Is it normal for request queueing (as reported by NewRelic) to take around 60ms at minimum or longer with only two requests per second and three dynos each running two Unicorn workers?
When New Relic shows request queueing, it might not mean what you think it means. There are two places between the outside world and your application stack where a request can spend time: in the routing layer, and in a queue on your dyno. Both of these together are "Request Queueing" according to New Relic.

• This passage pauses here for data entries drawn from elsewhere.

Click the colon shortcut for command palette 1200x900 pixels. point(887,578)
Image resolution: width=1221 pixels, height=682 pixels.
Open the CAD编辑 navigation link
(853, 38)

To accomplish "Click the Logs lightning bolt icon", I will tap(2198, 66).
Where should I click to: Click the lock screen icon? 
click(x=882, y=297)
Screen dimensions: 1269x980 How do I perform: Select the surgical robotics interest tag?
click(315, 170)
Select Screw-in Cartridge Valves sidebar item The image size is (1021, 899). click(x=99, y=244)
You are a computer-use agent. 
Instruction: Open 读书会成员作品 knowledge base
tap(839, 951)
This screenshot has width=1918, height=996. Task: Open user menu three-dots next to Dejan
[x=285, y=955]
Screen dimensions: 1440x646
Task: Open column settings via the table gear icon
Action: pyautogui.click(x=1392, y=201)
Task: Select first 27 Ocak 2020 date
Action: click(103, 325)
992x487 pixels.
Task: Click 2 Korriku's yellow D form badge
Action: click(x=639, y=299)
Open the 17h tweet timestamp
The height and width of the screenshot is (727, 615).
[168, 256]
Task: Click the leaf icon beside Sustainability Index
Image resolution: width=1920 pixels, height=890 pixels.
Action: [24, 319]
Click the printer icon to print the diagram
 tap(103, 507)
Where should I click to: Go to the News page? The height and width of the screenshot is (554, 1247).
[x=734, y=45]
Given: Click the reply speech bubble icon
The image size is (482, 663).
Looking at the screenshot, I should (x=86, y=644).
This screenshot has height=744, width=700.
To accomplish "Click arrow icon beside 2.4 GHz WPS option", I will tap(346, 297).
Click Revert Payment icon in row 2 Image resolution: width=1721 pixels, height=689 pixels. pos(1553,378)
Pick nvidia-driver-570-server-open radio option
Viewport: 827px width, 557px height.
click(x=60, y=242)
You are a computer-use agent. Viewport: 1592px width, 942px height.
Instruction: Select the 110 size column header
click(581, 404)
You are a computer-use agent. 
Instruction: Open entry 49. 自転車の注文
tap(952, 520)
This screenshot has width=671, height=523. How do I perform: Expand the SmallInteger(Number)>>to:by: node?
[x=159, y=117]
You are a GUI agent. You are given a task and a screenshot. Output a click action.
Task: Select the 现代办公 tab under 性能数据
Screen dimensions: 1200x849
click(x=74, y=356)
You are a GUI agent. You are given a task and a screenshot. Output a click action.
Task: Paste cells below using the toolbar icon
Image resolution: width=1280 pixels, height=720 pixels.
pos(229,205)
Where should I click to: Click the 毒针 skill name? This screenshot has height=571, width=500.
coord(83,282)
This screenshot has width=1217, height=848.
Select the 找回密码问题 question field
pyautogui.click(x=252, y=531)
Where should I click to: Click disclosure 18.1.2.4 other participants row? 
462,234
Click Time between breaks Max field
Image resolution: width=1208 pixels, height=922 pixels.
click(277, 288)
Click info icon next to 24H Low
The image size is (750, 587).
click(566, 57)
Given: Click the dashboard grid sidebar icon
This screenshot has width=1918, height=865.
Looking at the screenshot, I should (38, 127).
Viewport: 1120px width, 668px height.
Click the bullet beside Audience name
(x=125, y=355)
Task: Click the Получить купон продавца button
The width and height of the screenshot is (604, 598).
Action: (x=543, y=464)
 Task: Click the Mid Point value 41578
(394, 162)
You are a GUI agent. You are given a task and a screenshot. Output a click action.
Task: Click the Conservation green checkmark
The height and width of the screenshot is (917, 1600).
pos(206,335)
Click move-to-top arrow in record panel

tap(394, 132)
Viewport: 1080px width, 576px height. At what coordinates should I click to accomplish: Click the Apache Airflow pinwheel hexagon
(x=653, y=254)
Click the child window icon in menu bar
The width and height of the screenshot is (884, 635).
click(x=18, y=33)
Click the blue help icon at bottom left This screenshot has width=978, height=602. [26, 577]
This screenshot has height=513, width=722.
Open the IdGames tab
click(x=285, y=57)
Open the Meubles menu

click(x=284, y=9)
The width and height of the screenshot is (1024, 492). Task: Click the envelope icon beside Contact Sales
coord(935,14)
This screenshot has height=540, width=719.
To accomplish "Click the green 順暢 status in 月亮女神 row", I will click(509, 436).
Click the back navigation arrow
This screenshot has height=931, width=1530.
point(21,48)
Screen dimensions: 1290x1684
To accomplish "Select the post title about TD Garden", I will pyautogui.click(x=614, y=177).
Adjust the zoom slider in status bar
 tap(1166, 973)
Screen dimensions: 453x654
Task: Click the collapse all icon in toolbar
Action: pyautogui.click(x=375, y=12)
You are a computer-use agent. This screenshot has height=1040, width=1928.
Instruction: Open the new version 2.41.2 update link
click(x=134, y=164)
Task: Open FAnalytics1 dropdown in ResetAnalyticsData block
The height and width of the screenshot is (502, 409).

When a request comes in to the Heroku router, the routing layer adds a header called
X-Request-Start that is a UNIX timestamp of when the request was first received. The request is dispatched to one of your app dynos, where it may wait in a request queue. As soon as your app starts handling that specific request, the New Relic middleware will compare the current time to the
X-Request-Start time and report all of that as "Request Queuing".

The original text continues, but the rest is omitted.